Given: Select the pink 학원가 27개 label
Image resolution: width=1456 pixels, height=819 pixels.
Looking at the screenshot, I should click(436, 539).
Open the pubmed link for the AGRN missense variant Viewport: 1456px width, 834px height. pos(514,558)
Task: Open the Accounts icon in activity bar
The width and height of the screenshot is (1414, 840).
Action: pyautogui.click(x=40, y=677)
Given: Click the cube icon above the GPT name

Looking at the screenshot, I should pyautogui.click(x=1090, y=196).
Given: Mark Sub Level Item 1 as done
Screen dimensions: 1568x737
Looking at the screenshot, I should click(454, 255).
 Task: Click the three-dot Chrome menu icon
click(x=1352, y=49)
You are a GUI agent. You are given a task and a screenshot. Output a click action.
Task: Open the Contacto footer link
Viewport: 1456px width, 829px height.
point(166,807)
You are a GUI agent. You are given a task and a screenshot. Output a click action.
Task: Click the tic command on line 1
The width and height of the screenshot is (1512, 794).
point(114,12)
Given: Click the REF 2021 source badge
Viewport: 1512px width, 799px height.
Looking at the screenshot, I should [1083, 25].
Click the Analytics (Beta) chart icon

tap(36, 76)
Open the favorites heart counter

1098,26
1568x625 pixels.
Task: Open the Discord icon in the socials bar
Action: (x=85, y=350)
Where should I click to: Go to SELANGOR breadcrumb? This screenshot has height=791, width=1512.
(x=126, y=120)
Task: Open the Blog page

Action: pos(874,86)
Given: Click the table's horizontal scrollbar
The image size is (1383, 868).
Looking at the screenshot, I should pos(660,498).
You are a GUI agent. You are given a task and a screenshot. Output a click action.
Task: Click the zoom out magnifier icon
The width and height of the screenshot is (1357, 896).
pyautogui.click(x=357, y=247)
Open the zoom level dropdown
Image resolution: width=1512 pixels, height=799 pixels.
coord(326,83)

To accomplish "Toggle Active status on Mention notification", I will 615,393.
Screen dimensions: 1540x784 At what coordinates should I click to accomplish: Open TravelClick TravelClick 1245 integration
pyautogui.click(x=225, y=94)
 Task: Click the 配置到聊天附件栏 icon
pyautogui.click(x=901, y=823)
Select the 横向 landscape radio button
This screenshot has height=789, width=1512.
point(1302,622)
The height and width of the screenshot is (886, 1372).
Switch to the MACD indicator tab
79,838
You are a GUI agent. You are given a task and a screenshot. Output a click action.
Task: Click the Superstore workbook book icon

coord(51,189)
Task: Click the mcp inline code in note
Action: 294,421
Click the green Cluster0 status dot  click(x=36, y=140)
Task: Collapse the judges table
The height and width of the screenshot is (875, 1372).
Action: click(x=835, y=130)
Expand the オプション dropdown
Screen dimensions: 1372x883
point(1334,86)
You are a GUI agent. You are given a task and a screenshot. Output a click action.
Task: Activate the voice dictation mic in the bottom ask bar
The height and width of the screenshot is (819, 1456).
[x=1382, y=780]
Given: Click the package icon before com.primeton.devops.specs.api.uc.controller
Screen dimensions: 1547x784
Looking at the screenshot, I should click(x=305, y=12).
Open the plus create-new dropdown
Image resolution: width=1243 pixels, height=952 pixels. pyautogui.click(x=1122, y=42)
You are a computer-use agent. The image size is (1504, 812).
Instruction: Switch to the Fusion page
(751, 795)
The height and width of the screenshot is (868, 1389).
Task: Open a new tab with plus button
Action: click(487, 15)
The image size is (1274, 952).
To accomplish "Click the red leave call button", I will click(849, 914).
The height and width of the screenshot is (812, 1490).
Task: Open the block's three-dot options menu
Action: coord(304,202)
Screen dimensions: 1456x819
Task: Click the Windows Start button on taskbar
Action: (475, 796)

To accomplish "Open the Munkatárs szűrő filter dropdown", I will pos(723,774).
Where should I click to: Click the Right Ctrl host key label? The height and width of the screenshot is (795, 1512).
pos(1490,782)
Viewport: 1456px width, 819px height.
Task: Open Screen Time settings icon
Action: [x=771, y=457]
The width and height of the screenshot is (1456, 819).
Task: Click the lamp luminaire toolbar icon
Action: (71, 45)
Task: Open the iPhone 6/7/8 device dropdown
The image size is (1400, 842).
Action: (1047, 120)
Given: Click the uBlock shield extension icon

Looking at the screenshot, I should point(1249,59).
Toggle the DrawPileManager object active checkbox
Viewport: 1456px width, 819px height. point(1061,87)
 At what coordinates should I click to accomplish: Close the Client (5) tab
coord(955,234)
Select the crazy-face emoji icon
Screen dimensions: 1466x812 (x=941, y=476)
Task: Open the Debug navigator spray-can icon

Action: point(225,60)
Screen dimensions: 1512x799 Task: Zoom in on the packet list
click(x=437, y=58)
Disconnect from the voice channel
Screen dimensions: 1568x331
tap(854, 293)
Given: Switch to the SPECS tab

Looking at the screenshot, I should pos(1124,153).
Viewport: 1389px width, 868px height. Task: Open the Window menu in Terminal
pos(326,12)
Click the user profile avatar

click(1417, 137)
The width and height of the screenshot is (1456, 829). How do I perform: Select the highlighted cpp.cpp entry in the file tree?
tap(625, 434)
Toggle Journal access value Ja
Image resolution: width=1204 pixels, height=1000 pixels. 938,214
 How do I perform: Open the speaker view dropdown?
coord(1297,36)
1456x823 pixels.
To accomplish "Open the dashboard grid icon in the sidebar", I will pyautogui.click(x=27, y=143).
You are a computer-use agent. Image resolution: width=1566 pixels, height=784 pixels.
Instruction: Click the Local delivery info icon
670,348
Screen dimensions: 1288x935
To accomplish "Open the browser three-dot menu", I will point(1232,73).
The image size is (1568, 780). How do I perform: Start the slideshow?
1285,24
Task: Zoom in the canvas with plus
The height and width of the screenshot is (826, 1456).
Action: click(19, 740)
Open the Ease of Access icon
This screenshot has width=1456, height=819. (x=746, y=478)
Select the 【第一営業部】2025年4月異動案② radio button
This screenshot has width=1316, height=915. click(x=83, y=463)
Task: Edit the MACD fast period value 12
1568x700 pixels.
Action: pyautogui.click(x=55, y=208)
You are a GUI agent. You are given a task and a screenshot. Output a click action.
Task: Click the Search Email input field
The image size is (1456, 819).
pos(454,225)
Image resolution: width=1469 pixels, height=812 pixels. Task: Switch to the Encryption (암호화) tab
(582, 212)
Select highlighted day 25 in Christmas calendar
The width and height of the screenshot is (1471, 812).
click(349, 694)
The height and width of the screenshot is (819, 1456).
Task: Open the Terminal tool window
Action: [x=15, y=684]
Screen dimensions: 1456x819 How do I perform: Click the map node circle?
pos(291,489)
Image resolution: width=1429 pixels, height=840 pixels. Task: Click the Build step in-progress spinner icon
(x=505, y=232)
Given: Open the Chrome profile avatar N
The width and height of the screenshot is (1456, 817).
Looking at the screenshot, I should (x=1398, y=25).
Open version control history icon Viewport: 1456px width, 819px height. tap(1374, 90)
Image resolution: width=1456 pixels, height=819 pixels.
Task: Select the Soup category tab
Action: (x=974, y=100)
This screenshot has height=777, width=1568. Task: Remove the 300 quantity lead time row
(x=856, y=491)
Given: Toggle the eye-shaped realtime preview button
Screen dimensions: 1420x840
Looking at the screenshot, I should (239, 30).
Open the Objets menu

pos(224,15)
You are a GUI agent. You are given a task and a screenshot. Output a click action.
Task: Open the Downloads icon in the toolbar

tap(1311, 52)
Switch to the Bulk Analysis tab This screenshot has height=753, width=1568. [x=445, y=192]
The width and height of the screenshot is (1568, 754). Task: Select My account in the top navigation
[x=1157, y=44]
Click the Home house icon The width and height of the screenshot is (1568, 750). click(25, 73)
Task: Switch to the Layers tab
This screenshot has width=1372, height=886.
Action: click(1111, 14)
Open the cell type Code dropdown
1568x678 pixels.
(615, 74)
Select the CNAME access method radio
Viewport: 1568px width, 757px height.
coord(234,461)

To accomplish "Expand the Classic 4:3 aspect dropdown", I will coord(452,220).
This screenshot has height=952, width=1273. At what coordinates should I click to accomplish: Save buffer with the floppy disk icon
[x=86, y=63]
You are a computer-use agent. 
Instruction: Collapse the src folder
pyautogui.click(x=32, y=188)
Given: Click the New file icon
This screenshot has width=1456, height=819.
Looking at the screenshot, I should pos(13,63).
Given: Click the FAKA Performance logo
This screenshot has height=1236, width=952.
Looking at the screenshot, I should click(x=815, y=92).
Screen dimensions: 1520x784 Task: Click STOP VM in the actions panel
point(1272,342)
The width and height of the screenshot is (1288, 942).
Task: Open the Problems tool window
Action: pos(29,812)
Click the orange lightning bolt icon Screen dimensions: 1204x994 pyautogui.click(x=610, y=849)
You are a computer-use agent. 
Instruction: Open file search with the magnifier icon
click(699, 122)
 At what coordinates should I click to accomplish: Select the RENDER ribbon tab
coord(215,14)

**Exercise requirements:**
Only a number is wanted here: how many lines in the data above include the string "status"?

**Response:**
2